Extracted data entries
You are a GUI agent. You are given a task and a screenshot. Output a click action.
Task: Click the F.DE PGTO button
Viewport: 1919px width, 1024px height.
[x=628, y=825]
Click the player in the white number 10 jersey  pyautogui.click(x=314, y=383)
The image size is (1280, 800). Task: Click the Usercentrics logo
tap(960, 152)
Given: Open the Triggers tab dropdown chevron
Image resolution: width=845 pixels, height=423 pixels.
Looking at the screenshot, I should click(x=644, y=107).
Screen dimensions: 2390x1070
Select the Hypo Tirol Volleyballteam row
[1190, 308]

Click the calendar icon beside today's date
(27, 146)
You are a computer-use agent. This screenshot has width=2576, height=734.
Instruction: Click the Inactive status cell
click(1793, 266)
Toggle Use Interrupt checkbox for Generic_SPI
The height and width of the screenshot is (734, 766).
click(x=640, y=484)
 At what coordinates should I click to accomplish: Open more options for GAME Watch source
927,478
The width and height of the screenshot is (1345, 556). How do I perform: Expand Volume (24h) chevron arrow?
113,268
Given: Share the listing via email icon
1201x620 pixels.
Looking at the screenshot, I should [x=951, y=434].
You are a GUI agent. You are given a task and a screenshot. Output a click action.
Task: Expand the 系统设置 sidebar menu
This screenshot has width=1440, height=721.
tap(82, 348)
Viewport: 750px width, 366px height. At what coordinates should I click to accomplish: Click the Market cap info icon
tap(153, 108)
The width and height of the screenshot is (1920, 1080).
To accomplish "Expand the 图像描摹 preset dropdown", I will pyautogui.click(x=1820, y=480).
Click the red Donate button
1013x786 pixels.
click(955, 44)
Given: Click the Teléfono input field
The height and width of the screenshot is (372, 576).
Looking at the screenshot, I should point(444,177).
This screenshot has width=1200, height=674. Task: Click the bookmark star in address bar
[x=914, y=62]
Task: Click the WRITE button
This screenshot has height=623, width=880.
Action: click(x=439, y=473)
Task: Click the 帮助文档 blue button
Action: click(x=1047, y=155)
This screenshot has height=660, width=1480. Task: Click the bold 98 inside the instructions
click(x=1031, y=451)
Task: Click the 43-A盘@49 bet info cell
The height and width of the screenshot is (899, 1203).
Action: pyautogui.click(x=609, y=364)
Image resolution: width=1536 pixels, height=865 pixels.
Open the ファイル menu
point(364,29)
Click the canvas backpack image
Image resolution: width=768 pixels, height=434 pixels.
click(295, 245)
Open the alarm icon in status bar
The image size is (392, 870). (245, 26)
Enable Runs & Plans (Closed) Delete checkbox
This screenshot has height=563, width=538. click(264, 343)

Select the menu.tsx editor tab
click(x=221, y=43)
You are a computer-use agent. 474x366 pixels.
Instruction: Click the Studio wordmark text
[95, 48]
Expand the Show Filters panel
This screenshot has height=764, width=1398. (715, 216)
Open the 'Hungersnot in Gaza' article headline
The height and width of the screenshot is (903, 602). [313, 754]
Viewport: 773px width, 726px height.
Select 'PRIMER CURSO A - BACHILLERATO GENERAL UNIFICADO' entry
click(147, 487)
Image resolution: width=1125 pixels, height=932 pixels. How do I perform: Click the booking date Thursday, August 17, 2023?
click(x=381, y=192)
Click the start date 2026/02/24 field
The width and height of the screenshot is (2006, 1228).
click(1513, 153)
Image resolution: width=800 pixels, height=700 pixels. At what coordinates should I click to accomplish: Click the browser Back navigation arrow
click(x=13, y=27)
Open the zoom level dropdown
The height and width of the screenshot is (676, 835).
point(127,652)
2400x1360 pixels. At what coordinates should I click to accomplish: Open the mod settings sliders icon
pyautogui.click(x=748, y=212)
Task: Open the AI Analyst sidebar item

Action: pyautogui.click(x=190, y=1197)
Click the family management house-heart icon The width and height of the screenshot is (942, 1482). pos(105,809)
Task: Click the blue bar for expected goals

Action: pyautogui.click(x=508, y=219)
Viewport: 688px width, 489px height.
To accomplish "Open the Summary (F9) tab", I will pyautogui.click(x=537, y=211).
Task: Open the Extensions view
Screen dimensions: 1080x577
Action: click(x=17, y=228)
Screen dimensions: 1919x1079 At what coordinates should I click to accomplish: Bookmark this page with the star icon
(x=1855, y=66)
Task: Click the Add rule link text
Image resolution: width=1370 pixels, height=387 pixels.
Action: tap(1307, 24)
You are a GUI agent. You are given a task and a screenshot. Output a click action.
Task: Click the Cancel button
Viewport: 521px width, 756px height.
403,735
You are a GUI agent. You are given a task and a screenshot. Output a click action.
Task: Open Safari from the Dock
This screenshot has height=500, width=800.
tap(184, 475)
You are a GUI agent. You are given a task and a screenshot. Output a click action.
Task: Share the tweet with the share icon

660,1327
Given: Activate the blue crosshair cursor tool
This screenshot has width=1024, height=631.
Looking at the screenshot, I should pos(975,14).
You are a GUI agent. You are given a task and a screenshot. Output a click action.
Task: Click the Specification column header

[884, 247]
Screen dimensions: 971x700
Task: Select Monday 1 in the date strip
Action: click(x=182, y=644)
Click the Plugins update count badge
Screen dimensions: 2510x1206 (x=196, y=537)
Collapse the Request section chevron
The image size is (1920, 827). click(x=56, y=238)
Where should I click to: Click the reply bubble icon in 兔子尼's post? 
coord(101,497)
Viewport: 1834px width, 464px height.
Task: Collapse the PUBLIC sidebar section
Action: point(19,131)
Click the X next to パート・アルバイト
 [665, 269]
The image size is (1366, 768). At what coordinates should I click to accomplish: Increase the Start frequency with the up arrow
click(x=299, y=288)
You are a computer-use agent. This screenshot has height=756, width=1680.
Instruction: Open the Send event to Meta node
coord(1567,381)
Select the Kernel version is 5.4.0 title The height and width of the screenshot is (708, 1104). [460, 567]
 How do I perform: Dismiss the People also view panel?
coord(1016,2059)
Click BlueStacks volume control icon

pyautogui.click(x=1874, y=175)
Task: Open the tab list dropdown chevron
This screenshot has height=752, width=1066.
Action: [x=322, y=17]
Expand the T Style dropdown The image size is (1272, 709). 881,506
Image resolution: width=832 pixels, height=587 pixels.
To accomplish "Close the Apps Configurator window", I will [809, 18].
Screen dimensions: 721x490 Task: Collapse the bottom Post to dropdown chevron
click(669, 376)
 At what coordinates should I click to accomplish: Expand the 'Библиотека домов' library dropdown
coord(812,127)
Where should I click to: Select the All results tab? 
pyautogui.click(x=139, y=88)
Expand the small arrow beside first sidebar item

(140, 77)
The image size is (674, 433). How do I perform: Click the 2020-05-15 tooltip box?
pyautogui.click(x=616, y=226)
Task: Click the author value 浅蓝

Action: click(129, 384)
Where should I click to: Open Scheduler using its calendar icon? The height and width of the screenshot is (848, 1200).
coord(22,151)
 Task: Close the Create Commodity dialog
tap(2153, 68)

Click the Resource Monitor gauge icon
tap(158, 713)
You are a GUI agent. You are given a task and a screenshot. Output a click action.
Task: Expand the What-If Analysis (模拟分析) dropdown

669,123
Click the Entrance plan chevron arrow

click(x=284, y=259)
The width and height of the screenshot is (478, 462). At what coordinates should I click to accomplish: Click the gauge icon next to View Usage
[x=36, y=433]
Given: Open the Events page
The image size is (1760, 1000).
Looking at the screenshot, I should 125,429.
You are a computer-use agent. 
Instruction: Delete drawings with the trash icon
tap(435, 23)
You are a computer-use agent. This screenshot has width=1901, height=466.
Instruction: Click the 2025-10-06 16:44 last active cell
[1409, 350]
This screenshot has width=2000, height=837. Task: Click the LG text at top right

### WHAT NEEDS TO BE DONE
Count the lines in the records that contain the word "computer", and give only that number.

### ANSWER TO THIS TASK
5